Sep 21, 2016 | written by:

Why aren’t we able to know where clothes came from and all the steps of their production? The desire to enhance transparency of the producers, quality of raw materials and to share with consumers all the information regarding clothes production is the core belief of iluut, a sustainable fashion brand whose modern designs are made and produced in Europe.

Iluut was created in 2014 by Elina Cerell, committed that the garments are sustainably sourced and traceable down to its last material. The garments con be then sold at an affordable price to help promote these core values to the industry in hope that this will become a standard. Elina, twenty-nine of Helsinki, has always dreamed of being the creator of a positive change in the world of fashion. After business studies and working three years as a project manager in one of the leading advertising agencies in Finland, she decided to start chasing her dream. Elina made a YouTube video where she explained that she was looking for likeminded, warmhearted people. She found Stella Silvia Osella, from Milan, 30ys, who had previously worked for Zara, Topshop and Adidas.
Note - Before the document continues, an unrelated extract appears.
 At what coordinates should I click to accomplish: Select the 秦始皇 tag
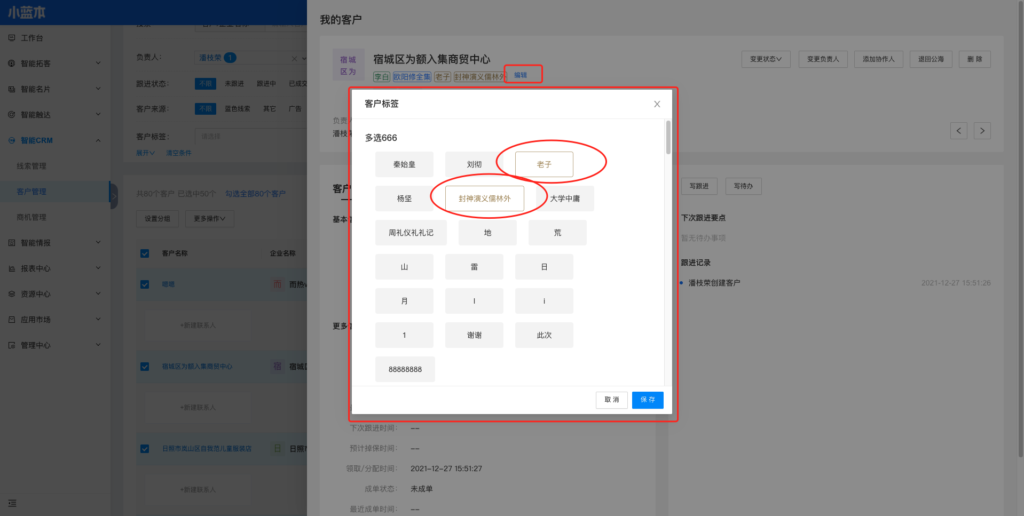(x=405, y=163)
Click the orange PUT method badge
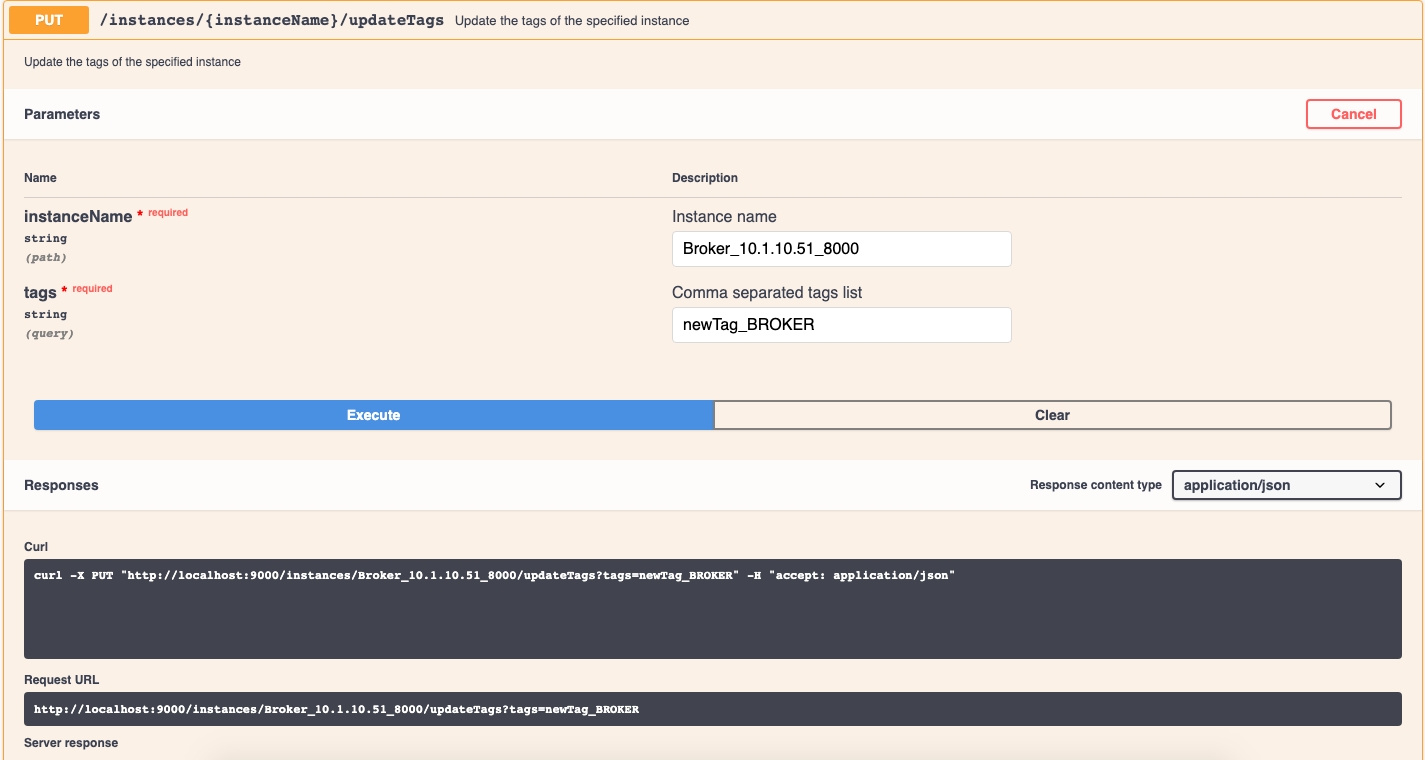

They started talking on Skype and discovering their same vision both for clothing and for other goods. But also Elina found VJ Taganahan, twenty-five designer in London, dreaming of a more sustainable fashion industry (nowadays is the more polluting.

At the spring of 2016, the trio registered the company iluut, where its name derives from the Finnish word ‘tuuli` which means ‘wind’. The word is turned upside down to symbolise iluut’s willingness to see a positive shift in the fashion industry. To find the fabrics of their collection the three girls travelled among Europe and they saw with their eyes every part of the chain, from farming, spinning, weaving, printing and transporting knowing the people involved and their high know-how.

Unfortunately, in Europe the local industry struggling to grow - but sometimes even to stay afloat - due to foreign competition which is based on the extremely low prices but with a awful quality. What a shame it would be to lose all this know-how. Moreover, iluut has been making a lot of research and noticed that there is a lack of contemporary design in the sustainable fashion market in Europe.

In August, iluut starts their crowdfunding campaign. This will produce the first 100 pieces of their collection, modern pieces for European women, because the style should not be compromised for sustainability. The pride is obvious because shirts are made with 63% linen grown in Normandy, their shirt-dress icon is a blend of Tencel cotton invented in Austria, and all garments are sewn and finished in Finland. As soon as iluut will be launched, the first project is to build a POP (Pencils Of Promise), a school in third world countries. Meanwhile, all remaining tissues after the cut of the garments are sent to Carpet for Life, an operative working with a community of women in the Moroccan desert trasforming waste into beautiful carpets. A sustainability that really involves the entire creative and production process.